## WRITTEN TASK
Can you set down the data lines word for word, starting at the line that contains "Click the Shopping" and ending at the line that contains "Action: 1876,27", with both of those lines included?

(Items listed in a dataset)
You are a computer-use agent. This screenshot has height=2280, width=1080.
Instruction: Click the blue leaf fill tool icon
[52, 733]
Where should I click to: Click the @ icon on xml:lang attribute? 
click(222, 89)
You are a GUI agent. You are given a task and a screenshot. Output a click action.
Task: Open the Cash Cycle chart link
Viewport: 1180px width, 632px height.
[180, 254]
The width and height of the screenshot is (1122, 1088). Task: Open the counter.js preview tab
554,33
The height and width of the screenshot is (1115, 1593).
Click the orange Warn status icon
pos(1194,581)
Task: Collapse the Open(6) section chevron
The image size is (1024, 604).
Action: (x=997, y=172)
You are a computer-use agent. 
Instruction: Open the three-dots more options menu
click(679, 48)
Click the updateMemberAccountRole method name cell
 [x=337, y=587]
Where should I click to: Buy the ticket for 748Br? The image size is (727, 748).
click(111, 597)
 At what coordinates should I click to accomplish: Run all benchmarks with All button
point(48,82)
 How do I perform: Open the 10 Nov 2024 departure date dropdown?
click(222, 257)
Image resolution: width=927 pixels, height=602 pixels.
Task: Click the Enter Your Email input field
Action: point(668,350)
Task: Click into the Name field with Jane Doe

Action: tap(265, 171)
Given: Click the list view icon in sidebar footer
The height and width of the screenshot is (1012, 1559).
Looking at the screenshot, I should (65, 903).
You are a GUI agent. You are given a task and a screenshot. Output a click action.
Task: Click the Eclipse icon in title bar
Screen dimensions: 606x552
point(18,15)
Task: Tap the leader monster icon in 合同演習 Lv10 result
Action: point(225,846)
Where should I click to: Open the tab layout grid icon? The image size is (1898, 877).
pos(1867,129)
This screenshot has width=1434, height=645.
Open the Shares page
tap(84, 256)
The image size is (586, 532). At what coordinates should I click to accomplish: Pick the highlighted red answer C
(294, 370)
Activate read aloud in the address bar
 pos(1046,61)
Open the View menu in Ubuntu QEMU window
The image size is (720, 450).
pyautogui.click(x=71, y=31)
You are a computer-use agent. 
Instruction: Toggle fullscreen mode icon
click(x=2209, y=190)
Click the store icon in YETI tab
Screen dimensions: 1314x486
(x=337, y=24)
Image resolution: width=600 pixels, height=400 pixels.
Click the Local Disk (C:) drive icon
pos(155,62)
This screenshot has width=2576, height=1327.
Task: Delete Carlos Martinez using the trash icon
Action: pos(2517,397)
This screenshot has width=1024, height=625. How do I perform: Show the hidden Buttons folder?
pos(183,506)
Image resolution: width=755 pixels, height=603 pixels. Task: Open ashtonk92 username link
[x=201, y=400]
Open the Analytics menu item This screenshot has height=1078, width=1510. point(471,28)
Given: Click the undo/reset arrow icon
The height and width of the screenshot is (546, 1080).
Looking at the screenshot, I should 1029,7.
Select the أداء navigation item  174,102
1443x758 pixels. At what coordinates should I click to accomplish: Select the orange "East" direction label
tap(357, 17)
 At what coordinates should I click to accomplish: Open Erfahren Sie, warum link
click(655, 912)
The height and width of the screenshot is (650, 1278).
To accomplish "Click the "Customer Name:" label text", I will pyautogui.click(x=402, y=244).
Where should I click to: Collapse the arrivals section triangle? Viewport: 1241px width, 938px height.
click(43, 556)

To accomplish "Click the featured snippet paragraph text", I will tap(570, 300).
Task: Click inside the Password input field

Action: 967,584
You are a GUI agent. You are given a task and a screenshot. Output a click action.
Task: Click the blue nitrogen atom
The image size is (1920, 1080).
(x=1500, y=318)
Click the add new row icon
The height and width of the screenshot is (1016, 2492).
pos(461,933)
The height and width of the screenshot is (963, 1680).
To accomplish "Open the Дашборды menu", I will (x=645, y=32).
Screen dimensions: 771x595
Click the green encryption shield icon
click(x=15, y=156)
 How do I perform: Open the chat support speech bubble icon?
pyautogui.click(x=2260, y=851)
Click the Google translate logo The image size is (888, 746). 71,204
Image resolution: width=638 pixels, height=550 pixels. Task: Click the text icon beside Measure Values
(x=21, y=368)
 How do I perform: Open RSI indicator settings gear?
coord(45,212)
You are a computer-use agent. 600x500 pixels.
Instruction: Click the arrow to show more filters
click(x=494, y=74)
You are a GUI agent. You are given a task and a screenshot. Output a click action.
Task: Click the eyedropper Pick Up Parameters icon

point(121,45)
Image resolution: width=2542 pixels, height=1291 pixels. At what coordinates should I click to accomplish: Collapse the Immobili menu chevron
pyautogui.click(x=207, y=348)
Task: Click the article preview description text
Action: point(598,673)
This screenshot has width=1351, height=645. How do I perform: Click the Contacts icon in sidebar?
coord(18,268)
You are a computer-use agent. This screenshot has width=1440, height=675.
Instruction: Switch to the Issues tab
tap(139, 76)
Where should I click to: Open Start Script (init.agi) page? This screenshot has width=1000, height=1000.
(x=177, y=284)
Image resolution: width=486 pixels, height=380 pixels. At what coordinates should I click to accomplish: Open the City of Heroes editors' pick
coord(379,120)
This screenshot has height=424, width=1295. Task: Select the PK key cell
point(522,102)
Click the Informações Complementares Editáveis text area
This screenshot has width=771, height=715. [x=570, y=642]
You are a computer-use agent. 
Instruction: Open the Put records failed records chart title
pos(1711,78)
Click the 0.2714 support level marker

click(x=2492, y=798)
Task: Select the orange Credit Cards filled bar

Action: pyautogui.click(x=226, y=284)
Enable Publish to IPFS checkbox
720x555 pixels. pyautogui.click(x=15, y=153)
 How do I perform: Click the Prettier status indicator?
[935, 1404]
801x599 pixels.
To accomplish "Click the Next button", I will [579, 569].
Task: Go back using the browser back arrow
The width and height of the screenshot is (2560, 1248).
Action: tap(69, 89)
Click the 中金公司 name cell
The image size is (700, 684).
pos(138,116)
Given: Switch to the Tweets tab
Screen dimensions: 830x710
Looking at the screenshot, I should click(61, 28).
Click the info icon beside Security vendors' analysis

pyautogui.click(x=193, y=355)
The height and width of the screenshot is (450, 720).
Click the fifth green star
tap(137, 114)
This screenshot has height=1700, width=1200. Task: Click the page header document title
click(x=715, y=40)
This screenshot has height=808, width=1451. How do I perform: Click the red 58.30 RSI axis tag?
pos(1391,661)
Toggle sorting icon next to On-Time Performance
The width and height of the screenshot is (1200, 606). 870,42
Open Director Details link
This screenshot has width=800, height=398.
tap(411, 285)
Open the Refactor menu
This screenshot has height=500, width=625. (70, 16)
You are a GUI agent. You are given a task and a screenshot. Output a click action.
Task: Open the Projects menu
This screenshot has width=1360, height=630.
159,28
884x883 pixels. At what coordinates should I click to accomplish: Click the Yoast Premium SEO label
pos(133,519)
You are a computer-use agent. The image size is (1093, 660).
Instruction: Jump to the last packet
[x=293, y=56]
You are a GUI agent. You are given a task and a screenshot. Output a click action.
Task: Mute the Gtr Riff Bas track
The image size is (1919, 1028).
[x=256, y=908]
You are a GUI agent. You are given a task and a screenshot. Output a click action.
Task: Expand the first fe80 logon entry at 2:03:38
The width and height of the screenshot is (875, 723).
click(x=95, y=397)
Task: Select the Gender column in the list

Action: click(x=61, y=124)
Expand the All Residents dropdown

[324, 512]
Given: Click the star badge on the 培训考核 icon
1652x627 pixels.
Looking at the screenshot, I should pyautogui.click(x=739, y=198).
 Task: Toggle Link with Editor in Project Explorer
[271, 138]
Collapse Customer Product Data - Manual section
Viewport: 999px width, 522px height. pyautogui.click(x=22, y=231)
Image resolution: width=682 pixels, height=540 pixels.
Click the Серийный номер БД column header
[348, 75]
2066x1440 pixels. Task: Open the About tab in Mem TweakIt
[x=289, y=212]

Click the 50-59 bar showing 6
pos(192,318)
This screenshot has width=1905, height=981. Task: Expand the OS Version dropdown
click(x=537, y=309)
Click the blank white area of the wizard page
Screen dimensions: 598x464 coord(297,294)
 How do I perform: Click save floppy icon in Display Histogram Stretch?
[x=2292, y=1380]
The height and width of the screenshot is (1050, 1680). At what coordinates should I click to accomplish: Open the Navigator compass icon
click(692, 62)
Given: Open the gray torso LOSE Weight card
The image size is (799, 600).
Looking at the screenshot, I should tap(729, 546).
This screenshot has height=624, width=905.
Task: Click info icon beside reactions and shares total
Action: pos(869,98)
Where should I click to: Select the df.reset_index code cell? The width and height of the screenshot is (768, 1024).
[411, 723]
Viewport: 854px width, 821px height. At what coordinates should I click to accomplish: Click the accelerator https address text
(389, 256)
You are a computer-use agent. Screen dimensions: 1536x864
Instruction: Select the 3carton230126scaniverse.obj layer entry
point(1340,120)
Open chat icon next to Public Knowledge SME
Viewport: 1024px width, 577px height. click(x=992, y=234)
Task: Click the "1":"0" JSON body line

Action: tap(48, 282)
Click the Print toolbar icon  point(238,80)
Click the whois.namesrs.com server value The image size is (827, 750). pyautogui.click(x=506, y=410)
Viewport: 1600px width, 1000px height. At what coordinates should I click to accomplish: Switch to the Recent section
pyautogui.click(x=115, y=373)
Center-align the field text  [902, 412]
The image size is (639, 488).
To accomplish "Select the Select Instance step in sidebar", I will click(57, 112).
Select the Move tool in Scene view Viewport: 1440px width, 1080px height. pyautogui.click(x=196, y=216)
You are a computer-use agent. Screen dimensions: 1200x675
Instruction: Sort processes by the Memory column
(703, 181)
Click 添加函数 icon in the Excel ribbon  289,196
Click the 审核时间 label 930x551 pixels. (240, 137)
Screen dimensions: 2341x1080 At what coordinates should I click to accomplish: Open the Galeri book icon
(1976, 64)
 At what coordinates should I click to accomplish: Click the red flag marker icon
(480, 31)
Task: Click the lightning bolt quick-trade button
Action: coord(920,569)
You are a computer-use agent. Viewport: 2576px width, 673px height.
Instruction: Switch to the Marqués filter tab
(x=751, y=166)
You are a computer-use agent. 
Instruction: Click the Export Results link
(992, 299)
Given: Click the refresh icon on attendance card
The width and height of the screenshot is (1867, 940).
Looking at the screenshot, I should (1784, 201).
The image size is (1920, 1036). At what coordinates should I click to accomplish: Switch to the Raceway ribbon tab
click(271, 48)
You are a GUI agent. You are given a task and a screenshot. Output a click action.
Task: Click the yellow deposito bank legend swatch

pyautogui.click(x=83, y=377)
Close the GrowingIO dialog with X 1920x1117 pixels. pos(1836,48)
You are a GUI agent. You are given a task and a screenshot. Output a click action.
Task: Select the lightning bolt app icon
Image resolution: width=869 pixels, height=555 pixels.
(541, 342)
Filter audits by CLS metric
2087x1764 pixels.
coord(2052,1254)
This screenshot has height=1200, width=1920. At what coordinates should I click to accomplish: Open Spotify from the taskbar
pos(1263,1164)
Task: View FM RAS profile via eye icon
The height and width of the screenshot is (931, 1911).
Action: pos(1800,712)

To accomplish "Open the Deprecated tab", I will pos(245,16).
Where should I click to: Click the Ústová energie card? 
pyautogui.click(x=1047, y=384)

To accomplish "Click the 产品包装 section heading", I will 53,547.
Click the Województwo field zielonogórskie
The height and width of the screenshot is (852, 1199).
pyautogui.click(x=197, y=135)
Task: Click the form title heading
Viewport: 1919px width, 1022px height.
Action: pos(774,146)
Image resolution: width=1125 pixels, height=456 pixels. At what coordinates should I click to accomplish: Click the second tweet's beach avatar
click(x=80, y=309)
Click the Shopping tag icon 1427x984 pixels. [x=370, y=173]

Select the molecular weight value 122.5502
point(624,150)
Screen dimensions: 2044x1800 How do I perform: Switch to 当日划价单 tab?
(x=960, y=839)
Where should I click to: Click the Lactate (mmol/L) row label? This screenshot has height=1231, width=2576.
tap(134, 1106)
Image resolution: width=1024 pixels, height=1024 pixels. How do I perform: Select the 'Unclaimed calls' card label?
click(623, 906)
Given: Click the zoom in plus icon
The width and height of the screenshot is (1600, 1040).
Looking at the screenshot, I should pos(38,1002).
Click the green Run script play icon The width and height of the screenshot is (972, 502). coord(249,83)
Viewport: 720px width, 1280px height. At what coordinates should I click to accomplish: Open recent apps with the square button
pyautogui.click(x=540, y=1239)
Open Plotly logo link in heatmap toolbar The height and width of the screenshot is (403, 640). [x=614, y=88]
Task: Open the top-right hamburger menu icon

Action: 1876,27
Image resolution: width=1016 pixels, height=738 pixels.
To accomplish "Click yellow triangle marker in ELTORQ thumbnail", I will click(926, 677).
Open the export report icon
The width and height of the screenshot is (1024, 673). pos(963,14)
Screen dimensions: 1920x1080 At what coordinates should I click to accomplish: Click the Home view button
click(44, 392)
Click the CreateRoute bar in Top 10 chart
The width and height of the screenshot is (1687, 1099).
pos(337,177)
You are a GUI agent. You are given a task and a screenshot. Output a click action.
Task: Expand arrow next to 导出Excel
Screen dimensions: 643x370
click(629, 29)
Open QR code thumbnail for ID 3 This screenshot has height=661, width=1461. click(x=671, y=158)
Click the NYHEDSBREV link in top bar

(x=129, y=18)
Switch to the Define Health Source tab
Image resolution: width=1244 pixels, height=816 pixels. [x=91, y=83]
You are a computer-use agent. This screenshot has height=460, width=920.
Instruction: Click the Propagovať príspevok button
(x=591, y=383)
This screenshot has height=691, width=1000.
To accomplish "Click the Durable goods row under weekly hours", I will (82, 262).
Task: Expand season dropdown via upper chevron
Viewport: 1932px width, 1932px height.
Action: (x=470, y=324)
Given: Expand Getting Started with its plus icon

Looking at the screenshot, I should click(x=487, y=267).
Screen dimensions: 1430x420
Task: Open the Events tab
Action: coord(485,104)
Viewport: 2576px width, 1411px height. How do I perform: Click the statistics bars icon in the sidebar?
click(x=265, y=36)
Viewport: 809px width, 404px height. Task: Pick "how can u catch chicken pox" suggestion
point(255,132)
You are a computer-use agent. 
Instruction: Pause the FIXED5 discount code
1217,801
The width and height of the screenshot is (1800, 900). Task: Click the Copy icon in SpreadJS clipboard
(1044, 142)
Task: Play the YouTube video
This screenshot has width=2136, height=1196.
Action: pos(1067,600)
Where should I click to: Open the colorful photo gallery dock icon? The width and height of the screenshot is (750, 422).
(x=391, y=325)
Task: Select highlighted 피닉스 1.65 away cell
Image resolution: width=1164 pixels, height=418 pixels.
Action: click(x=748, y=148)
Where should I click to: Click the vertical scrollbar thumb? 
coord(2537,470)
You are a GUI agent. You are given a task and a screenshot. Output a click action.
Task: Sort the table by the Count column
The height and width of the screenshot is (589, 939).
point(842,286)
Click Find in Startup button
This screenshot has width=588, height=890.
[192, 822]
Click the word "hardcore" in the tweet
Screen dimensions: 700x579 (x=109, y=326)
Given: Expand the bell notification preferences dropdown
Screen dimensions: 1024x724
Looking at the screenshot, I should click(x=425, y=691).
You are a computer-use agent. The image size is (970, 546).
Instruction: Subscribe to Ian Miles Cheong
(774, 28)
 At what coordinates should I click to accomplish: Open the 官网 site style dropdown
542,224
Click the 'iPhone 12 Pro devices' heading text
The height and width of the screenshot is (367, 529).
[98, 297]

## EXERCISE OUTPUT
Click the Shopping tag icon 1427x984 pixels. [x=370, y=173]

Select the molecular weight value 122.5502
point(624,150)
Screen dimensions: 2044x1800 How do I perform: Switch to 当日划价单 tab?
(x=960, y=839)
Where should I click to: Click the Lactate (mmol/L) row label? This screenshot has height=1231, width=2576.
tap(134, 1106)
Image resolution: width=1024 pixels, height=1024 pixels. How do I perform: Select the 'Unclaimed calls' card label?
click(623, 906)
Given: Click the zoom in plus icon
The width and height of the screenshot is (1600, 1040).
Looking at the screenshot, I should pos(38,1002).
Click the green Run script play icon The width and height of the screenshot is (972, 502). coord(249,83)
Viewport: 720px width, 1280px height. At what coordinates should I click to accomplish: Open recent apps with the square button
pyautogui.click(x=540, y=1239)
Open Plotly logo link in heatmap toolbar The height and width of the screenshot is (403, 640). [x=614, y=88]
Task: Open the top-right hamburger menu icon

Action: 1876,27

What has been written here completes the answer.